SECTION DE TEXTE >>
↓↓↓
Critiques Cinéma

THE HOUSE THAT JACK BUILT (Critique)

SYNOPSIS: États-Unis, années 70.
Nous suivons le très brillant Jack à travers cinq incidents et découvrons les meurtres qui vont marquer son parcours de tueur en série. L’histoire est vécue du point de vue de Jack. Il considère chaque meurtre comme une œuvre d’art en soi. Alors que l’ultime et inévitable intervention de la police ne cesse de se rapprocher (ce qui exaspère Jack et lui met la pression) il décide – contrairement à toute logique – de prendre de plus en plus de risques. Tout au long du film, nous découvrons les descriptions de Jack sur sa situation personnelle, ses problèmes et ses pensées à travers sa conversation avec un inconnu, Verge. Un mélange grotesque de sophismes, d’apitoiement presque enfantin sur soi et d’explications détaillées sur les manœuvres dangereuses et difficiles de Jack. 

Reconnu « persona non grata » à l’aube de Cannes 2011, où il avait complètement dérapé en tenant des déclarations pour le moins maladroites et polémiques sur Adolf Hitler et le nazisme lors de la conférence de presse réalisée en l’honneur de son Melancholia, projeté cette année-là en compétition officielle et pressenti au départ comme vainqueur de la Palme d’Or avant de se faire devancer dans la dernière ligne droite par The Tree of Life, Lars von Trier est revenu sur la croisette cannoise en mai 2018 présenter The House That Jack Built hors compétition, après que Pierre Lescure, président du festival, ait œuvré en coulisses pour le retrait de la sanction. The House That Jack Built réunit à l’écran un casting international d’envergure. Matt Dillon et Bruno Ganz tiennent les rôles respectifs de Jack, architecte perfectionniste devenu tueur en série froid, méthodique et sadique, et M. Verge, un homme mystérieux défiant et explorant le flot de conscience de Jack à travers un dialogue récurrent. Uma Thurman, Siobhan Fallon Hogan, Sofie Grabol et Riley Keough complètent la distribution, interprétant les « ladies » malchanceuses qui vont croiser la route de Jack.
↑↑↑
DÉFIS >>
(1) Recopiez le passage de la critique qui va de « SYNOPSIS: États-Unis, années » à « difficiles de Jack. ».
(2) Répondez aux questions suivantes à l'aide de la critique.
(a) Comment s'appelle l'inconnu avec qui Jack converse tout au long du film ?
(b) Quel film a devancé Melancholia pour la Palme d'Or ?
(c) Quel acteur tient le rôle de Jack ?
Les lignes qui viennent ensuite sont tirées d'une autre source que la critique.

ENTRÉES EXTRAITES >>
↓↓↓
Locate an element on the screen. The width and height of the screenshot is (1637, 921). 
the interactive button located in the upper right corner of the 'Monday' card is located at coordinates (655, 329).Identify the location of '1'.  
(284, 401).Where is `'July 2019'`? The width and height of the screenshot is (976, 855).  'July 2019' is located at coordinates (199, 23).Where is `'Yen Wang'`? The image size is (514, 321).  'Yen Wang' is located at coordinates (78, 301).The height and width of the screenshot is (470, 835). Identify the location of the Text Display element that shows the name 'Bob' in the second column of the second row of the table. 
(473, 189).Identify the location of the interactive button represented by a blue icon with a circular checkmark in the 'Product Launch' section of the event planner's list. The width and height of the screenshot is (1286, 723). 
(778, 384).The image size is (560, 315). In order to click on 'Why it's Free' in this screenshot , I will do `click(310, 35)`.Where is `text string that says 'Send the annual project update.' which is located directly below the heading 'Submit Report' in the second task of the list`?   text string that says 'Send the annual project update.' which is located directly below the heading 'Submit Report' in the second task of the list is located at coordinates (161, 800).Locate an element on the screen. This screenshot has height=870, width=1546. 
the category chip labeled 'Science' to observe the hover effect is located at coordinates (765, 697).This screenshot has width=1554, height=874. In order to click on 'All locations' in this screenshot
↑↑↑
RÉPONSES DÉTAILLÉES >>
(1)
SYNOPSIS: États-Unis, années 70.
Nous suivons le très brillant Jack à travers cinq incidents et découvrons les meurtres qui vont marquer son parcours de tueur en série. L’histoire est vécue du point de vue de Jack. Il considère chaque meurtre comme une œuvre d’art en soi. Alors que l’ultime et inévitable intervention de la police ne cesse de se rapprocher (ce qui exaspère Jack et lui met la pression) il décide – contrairement à toute logique – de prendre de plus en plus de risques. Tout au long du film, nous découvrons les descriptions de Jack sur sa situation personnelle, ses problèmes et ses pensées à travers sa conversation avec un inconnu, Verge. Un mélange grotesque de sophismes, d’apitoiement presque enfantin sur soi et d’explications détaillées sur les manœuvres dangereuses et difficiles de Jack.

(2)
(a) Il s'appelle Verge.
(b) C'est The Tree of Life.
(c) C'est Matt Dillon.